In opening the meeting for the vote, HELP Chair Lamar Alexander (R-Tenn.) noted that in the 28 days since President Donald Trump officially nominated him to the post, Hahn has met with nearly all the members of the HELP Committee, answered hundreds of questions from senators and survived a HELP confirmation hearing.
Alexander cited Hahn’s extensive medical and research experience and called him a proven leader in large health systems. Backing up his assessment, Alexander submitted 13 letters from nearly 80 colleagues, researchers, and patient and professional organizations supporting Hahn’s confirmation. He also mentioned that the past five FDA commissioners – from the Trump, Obama and Bush administrations – all endorsed the nominee.

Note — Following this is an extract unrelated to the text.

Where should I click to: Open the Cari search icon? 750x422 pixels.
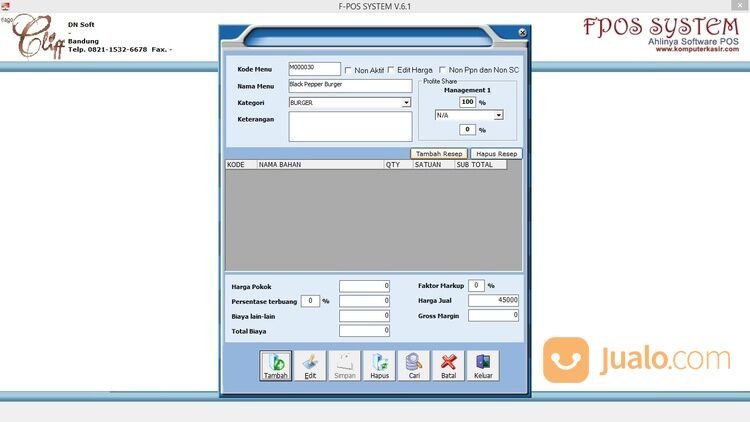coord(413,362)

“All around, he’s exactly the type of nominee we should want to lead an agency as important as the FDA,” Alexander said, adding that, as an oncologist, Hahn knows first-hand the importance of quickly bringing new life-saving drugs and devices through the regulatory process.
Ranking Member Patty Murray (D-Wash.), one of the few to vote against Hahn’s nomination, had a different take on the candidate. “I’m just not convinced that Dr. Hahn is the right pick for the job,” she said, noting the FDA’s responsibility to safeguard the nation’s food supply and protect Americans from faulty devices, contaminated drugs and “skyrocketing prescription drug prices.”

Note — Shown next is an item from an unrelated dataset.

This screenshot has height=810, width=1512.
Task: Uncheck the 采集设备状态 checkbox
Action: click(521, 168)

Murray acknowledged she “has been skeptical about his lack of government experience and his public record on FDA policy issues or his experience in leading an organization as complex as the FDA.” But the “big red flag” for her, she said, was Hahn’s refusal to commit to implementing a strong policy to remove flavored nontobacco e-cigarettes that haven’t undergone FDA review from the market. She submitted a letter from the Campaign for Tobacco-free Kids that urged the Senate not to approve an FDA candidate until Trump follows through on an earlier pledge to ban such products.

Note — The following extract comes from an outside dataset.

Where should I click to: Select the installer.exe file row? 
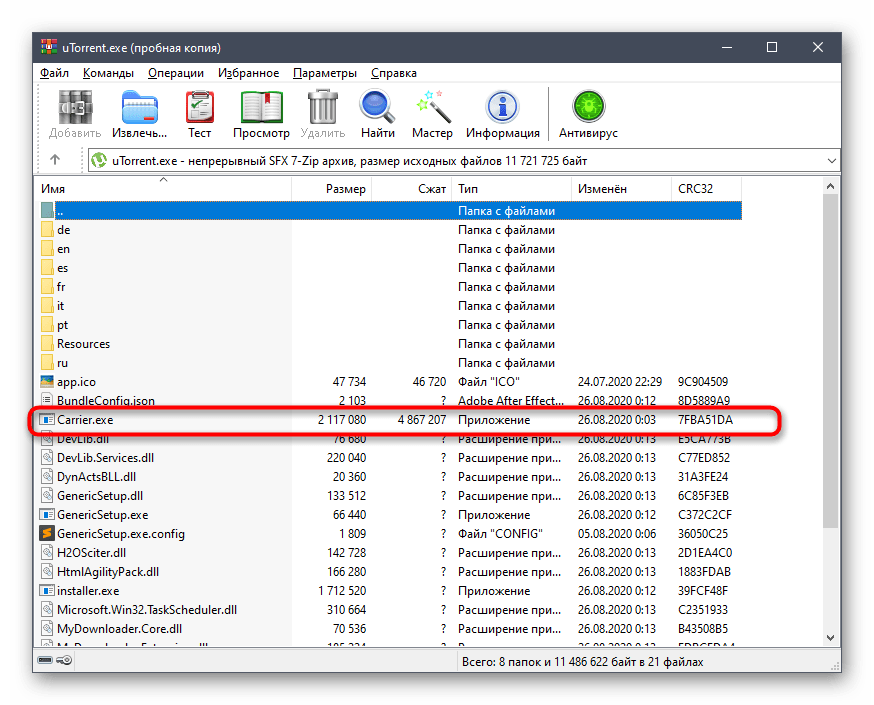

Although he voted for Hahn, Sen. Mitch Romney (R-Utah) expressed similar concerns, agreeing with Murray that Hahn must be committed to making decisions based on science and data rather than ideologies. As FDA commissioner, Hahn must communicate how his decisions are being made and carried out, Romney insisted, adding that if Hahn takes an action contrary to his own view, he should clearly state that he’s being pressured to do so or resign.
Until the Senate confirms Hahn’s nomination, Brett Giroir is serving as the acting commissioner at the FDA, in addition to fulfilling his assistant secretary of health duties at the Department of Health and Human Services. Giroir took over the temporary FDA mantle from Ned Sharpless, who stepped down at the end of October when he reached the 210-day limit on serving in an acting capacity.